Turtle Island is Gary Snyder’s volume of thematically related verse which earned him the Pulitzer Prize for Poetry in 1974 and is considered by many the zenith of his career. After publishing half a dozen volumes that barely managed even to qualify for the term modest success, Snyder seemed to disappear off the poetry map completely. Five years later he returned with a vengeance with Turtle Island, making a mark not just by literary standards, but by takling political issues on the fringe of society that today stand front and center in the mainstream discourse around the globe.
Initial reaction did not bode well as some of the reviews remarked that while Snyder’s master of the language was undeniable, his handling of his broad subject matter was too introspective and limited. Many of the poems had been published individually before being collected into the thematically rich Turtle Island and most of the publications that chose to publish his works were decidedly left of center, some even more than verging into outright early 70’s hippie territory. Issues related to ecology, environmentalist and the rights of the Native Americans were, of course, still primarily relegated to the political outskirts of such ideological concerns at the time.
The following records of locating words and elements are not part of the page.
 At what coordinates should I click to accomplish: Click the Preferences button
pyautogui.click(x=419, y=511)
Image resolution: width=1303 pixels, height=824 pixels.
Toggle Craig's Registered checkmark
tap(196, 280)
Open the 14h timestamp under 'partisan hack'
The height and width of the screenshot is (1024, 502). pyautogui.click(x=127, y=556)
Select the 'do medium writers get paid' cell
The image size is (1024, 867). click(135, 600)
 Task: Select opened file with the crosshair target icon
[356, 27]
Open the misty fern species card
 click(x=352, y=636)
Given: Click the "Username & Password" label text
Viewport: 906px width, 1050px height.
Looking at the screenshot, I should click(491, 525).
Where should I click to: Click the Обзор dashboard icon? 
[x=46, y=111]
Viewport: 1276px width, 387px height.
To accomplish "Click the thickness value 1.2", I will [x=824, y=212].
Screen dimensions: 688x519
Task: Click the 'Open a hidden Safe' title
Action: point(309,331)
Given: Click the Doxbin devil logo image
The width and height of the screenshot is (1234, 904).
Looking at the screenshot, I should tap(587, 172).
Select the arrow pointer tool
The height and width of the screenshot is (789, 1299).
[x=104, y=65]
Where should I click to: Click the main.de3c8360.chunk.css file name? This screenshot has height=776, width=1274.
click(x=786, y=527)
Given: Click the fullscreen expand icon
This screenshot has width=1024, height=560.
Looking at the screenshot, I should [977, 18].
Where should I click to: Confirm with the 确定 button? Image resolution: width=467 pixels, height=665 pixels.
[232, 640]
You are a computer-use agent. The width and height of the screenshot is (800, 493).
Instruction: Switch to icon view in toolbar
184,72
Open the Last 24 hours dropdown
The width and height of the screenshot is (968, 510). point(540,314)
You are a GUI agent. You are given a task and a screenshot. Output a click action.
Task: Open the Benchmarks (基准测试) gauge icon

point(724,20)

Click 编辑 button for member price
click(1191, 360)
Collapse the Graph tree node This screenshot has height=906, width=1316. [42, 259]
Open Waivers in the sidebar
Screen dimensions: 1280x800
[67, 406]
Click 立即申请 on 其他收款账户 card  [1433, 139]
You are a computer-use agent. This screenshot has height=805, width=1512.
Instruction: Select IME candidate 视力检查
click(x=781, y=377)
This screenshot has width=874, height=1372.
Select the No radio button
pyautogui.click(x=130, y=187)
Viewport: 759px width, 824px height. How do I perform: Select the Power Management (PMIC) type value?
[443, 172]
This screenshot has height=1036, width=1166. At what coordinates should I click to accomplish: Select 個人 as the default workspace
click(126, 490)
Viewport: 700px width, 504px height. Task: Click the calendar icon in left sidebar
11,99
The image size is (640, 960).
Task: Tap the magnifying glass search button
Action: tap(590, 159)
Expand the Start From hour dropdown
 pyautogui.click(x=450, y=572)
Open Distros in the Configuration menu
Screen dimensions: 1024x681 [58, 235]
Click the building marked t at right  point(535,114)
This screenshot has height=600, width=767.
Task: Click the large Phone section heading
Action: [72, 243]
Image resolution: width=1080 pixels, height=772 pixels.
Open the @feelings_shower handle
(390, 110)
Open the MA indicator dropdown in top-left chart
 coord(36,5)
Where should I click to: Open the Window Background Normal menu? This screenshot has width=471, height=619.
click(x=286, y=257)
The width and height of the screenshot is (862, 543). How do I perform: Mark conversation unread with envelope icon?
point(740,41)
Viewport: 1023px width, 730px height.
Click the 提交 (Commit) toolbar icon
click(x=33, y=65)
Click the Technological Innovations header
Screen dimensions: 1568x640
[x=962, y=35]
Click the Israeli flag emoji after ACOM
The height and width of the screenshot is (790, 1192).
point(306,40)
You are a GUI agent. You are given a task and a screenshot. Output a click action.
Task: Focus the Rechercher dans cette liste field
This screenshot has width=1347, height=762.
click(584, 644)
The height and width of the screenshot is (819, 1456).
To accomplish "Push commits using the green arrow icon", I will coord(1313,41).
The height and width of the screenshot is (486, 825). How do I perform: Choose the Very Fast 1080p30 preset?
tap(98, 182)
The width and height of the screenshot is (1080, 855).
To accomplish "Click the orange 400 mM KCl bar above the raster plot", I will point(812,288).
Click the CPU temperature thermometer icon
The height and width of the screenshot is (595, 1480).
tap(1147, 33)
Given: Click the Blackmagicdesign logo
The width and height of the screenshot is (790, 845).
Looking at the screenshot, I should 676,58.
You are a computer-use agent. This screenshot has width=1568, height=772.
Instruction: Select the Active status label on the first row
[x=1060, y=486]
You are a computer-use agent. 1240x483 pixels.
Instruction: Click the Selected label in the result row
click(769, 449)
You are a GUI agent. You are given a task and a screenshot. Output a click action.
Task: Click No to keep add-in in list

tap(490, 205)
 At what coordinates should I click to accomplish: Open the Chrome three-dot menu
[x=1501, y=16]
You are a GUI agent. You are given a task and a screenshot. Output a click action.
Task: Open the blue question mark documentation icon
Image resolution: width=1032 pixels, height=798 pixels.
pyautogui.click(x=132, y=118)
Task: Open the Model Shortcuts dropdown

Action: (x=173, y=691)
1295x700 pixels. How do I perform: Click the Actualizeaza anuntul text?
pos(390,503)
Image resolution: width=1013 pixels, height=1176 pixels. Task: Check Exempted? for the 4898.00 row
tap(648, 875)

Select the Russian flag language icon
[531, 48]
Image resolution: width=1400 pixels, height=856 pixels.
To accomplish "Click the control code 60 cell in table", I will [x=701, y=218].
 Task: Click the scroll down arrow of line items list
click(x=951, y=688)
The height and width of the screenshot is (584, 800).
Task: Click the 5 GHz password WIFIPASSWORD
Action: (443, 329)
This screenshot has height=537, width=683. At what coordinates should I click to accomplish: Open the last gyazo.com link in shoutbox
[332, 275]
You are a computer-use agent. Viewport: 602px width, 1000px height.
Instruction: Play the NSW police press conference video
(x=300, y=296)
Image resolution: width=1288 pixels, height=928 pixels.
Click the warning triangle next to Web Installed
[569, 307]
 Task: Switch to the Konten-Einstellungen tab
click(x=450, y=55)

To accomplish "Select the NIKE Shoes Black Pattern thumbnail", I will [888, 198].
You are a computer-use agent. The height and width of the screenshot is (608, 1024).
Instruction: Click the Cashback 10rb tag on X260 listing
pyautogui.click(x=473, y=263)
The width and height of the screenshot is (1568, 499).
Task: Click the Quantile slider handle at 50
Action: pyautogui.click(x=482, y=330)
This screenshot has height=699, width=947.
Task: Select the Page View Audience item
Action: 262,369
Most of the poems that are found in Turtle Island were written during the turbulent counterrevolutionary period of the 60s and 70s, but they were also written during a 12 year period of self-exile in Japan. As a result, the volume is a curious glimpse into the world of ecological and environment politics made local and personal as result of Snyder’s application of them to aspects of his daily style tempered with a healthy dozen of Zen Buddhist philosophy and all a good two decades or so before such a commingling of interests became commodified for sale to poseurs.
A serious of essays included along with the poetry lays out the basic foundation of Snyder's own ideology: if the planet is to survive and continue being a health place to live, all natural inhabitants must be allowed to take part, including "the creeping people, and the standing people, and the flying people, and the swimming people."
Turtle Island’s collection of poetry and prose represents the real deal before so much of what it touches upon became fodder for fads and repackaged for resell to those standing in line at Starbucks.